Hamlet in North Yorkshire, England

Booze is a hamlet in Arkengarthdale, in North Yorkshire, England. It is about 1 mi east of Langthwaite. There are 11 households in the hamlet. There is a riding school nearby.

== Name ==
The earliest record of the name is from 1473, in the form Bowehous. The name is derived from the Old English boga 'bow' and hus 'house', and thus means 'house by the bow or curve'. The reference is possibly to the curved hill above Slei Gill and Arkle Beck, on which the hamlet is situated.

== History ==
The original community depended on hill farming and mining. The hamlet overlooks Slei Gill which contains several lead mining levels. Following the collapse of the lead mining industry in North Yorkshire at the end of the 19th century one of the mines, the Booze Wood Level, continued to be used as a slate mine until the beginning of the First World War. Chert was mined on Fremington Edge, south of Booze, until the beginning of the Second World War.

The 1851 census counted 41 houses in Booze.
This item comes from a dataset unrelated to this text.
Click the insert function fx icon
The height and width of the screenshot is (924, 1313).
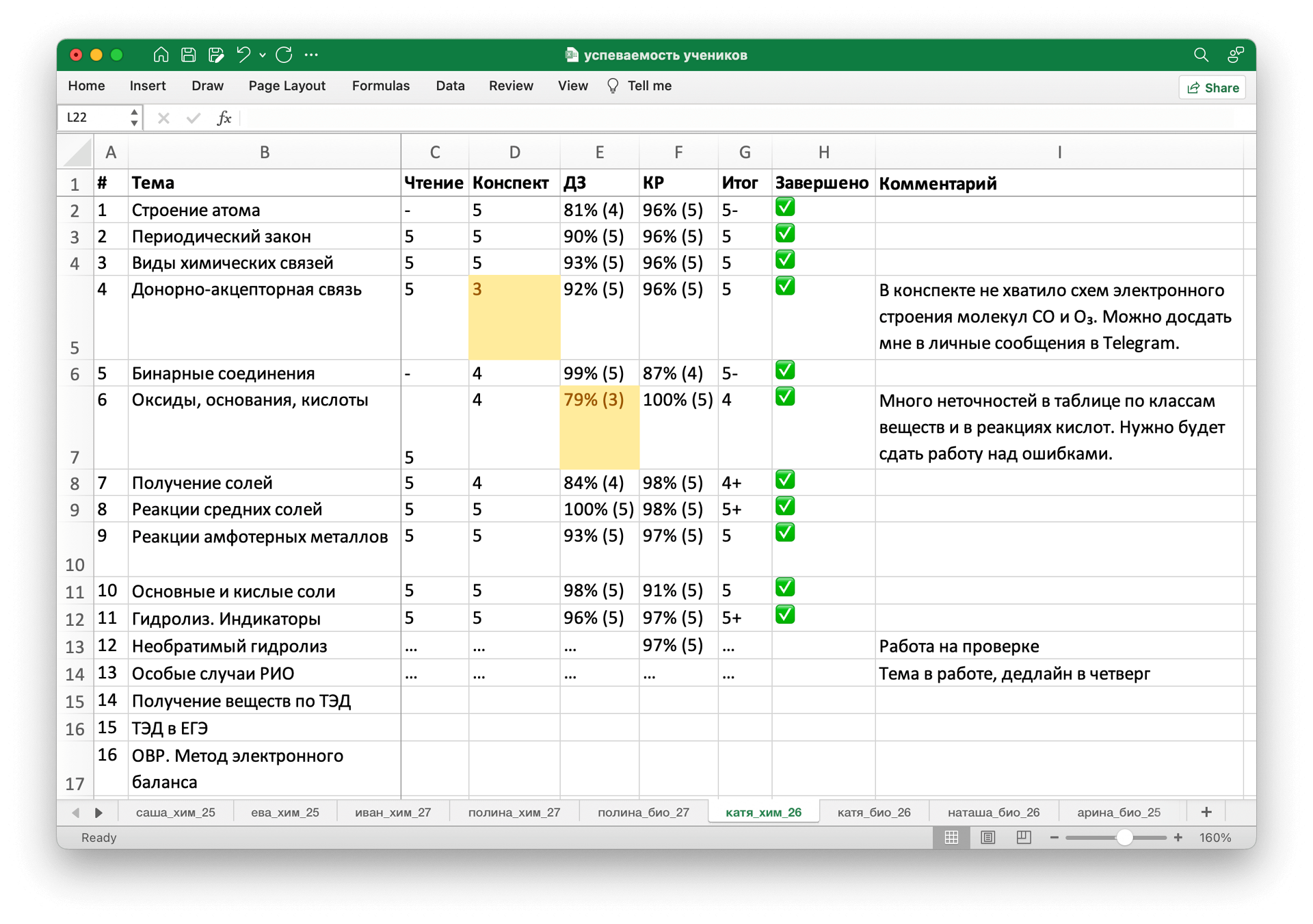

A local tragedy occurred during the eighteenth century when a group of miners working underground near Boldershaw blasted into an underground lake. Twenty-four miners and two pit ponies were drowned in the flood that followed. Eighteen of the dead came from Booze. The vein became known as the Water Blast Vein. Modern researchers have failed to find any record of this event in Parish records, though an accident involving the death of three miners may have been the origins of this story.

From 1974 to 2023 it was part of the district of Richmondshire, it is now administered by the unitary North Yorkshire Council.

== Access ==
The only road access to Booze is by a steep and narrow single-track road from Langthwaite. In July 2008, Royal Mail announced it was withdrawing postal services from the hamlet on health and safety grounds because access to it involves an "excessively steep" rural track. This left local families to make a one-hour round-trip into Richmond and back to collect their mail. Postal services to the hamlet were restored after North Yorkshire County Council made road improvements.